In questa storia mi è sembrato di individuare un tipo particolare di fantasma che potrebbe elevarsi allo status di modello per via della sua ripetizione nei videogiochi. Si moltiplicano le narrazioni di un adulto, solo, violento e traumatizzato dal passato, che si affeziona a un minorenne e lo adotta come figlio. Altri esempi sono: The Last of Us (2013), The Witcher 3:Wild Hunt (2015), The Walking Dead: Season 1 (2012), Horizon Zero Dawn (2017), Detroit: Become Human (2018), Red Dead Redemption 2 (2018).
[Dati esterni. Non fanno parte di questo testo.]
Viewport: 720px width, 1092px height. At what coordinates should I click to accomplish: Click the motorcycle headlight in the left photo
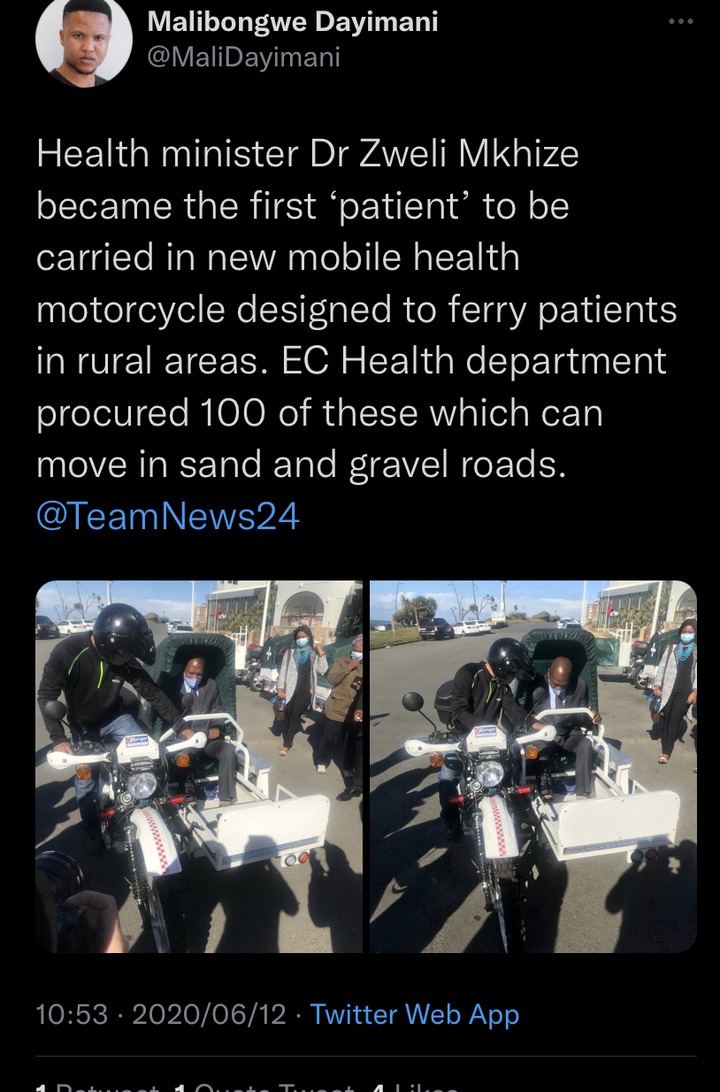tap(141, 786)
Queste storie ripetono una struttura particolare: un adulto forte e protettivo, protagonista di una vicenda nella quale si fa carico di un minorenne, il quale, nel corso dello sviluppo narrativo, cambia grazie alla relazione con l’adulto e vive al contempo un “coming of age”. L’adulto assume il ruolo paterno proteggendo il minore dalle avversità. La relazione consanguinea non è un requisito necessario.
La tensione permanente tra le pulsioni e le esigenze culturali appare irresolubile se non fosse per la famiglia. Detto diversamente, la famiglia si configura come un sintomo che permette di intervenire sul disagio culturale. La Sacra Famiglia ha offerto una possibile risposta per cullare l’emergere del soggetto. Pur essendo una risposta alquanto fragile e problematica, ha funzionato per molti anni. La famiglia tradizionale borghese è erede di quel presepe costituito da almeno tre figure.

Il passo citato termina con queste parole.